Hadoop is a set of tools of big-data storage (HDFS), computing (MapReduce) and resource management (Yarn) Well, the official document is long and quite user unfriendly. In order to deep dive it quicker, docker is the way to go.
The easiest way to run Hadoop right away on my Mac of course is using Docker. Assuming you have docker installed.
Here is a really good place repo https://github.com/HariSekhon/Dockerfiles for many big-data Dockerfiles.
$ git clone git@github.com:HariSekhon/Dockerfiles.git
cd
to hadoop-dev
(I assume it's for development purpose) folder and run$ docker-compose up
$ docker ps
0.0.0.0:8042->8042/tcp,
8020/tcp,
9000/tcp,
0.0.0.0:8088->8088/tcp,
0.0.0.0:19888->19888/tcp,
0.0.0.0:50010->50010/tcp,
0.0.0.0:50020->50020/tcp,
0.0.0.0:50070->50070/tcp,
0.0.0.0:50075->50075/tcp,
10020/tcp,
0.0.0.0:50090->50090/tcp
Finder
. This looks like the UI for HDFS.File System Shell listed many commands to interact with HDFS.
Attach the command line to the running container and run some Hadoop commands
$ docker exec -it hadoop-dev_hadoop-dev_1 /bin/bash
$ hadoop fs -mkdir /helloworld
$ hadoop fs -ls /
check File Browser, the helloworld
dir we just created is showing in the list. Cool.
Let me put some data into it. I got some data set link from this repo.
In the container
$ curl https://ed-public-download.app.cloud.gov/downloads/Most-Recent-Cohorts-Scorecard-Elements.csv > Most-Recent-Cohorts-Scorecard-Elements.csv
$ hadoop fs -put Most-Recent-Cohorts-Scorecard-Elements.csv /helloworld/input
And now I can see and download this file in from File Browser too.
Following the MapReduce Tutorial here, the WordCount MapReducer.
Created the WordCount.java
file.
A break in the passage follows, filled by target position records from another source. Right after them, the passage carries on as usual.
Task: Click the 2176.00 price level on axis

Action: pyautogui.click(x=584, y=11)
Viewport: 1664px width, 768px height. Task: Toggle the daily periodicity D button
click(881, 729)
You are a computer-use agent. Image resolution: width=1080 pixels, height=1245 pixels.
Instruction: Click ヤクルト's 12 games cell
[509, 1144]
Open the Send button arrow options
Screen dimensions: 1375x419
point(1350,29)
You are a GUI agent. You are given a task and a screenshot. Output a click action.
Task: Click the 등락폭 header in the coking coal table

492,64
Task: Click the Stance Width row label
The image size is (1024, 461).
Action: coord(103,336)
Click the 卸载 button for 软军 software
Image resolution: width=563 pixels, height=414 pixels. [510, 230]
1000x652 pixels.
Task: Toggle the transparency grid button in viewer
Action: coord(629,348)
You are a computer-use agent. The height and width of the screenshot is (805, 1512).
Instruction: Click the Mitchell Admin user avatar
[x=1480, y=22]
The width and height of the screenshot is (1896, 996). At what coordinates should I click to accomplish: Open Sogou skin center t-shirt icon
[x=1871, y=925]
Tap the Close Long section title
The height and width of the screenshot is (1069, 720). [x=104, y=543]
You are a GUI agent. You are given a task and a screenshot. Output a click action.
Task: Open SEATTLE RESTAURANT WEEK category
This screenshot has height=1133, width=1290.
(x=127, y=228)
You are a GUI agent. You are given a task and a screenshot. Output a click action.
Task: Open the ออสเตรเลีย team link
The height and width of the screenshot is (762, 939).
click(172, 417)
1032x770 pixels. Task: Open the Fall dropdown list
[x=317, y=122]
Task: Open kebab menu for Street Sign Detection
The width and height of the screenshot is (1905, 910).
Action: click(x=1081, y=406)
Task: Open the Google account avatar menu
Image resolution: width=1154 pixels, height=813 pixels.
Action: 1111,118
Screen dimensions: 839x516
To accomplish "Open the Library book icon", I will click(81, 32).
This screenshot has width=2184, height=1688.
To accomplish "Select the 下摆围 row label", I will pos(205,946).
Trying to compile it by following the steps in the doc but, well, the docker file I used doesn't have ${JAVA_HOME}/lib/tools.jar
.
An alternative way is
// returns me the hadoop libraries path
$ hadoop classpath
// to set it into the HADOOP_CLASSPATH
$ export HADOOP_CLASSPATH=$(hadoop classpath)
// will build to this folder
$ mkdir build
// compile the java file into build folder
$ javac -cp $HADOOP_CLASSPATH WordCount.java -d build
// created the JAR file from the built application
$ jar -cvf wc.jar -C build/ .
We created the WordCount jar file, now we cn run the WordCount MapReducer against our input data and output it.
$ hadoop jar wc.jar WordCount /helloworld/input /helloworld/output
The job started running and finished with the counts. Coo!
We are done for the first step on Hadoop: installed it and ran the hello world.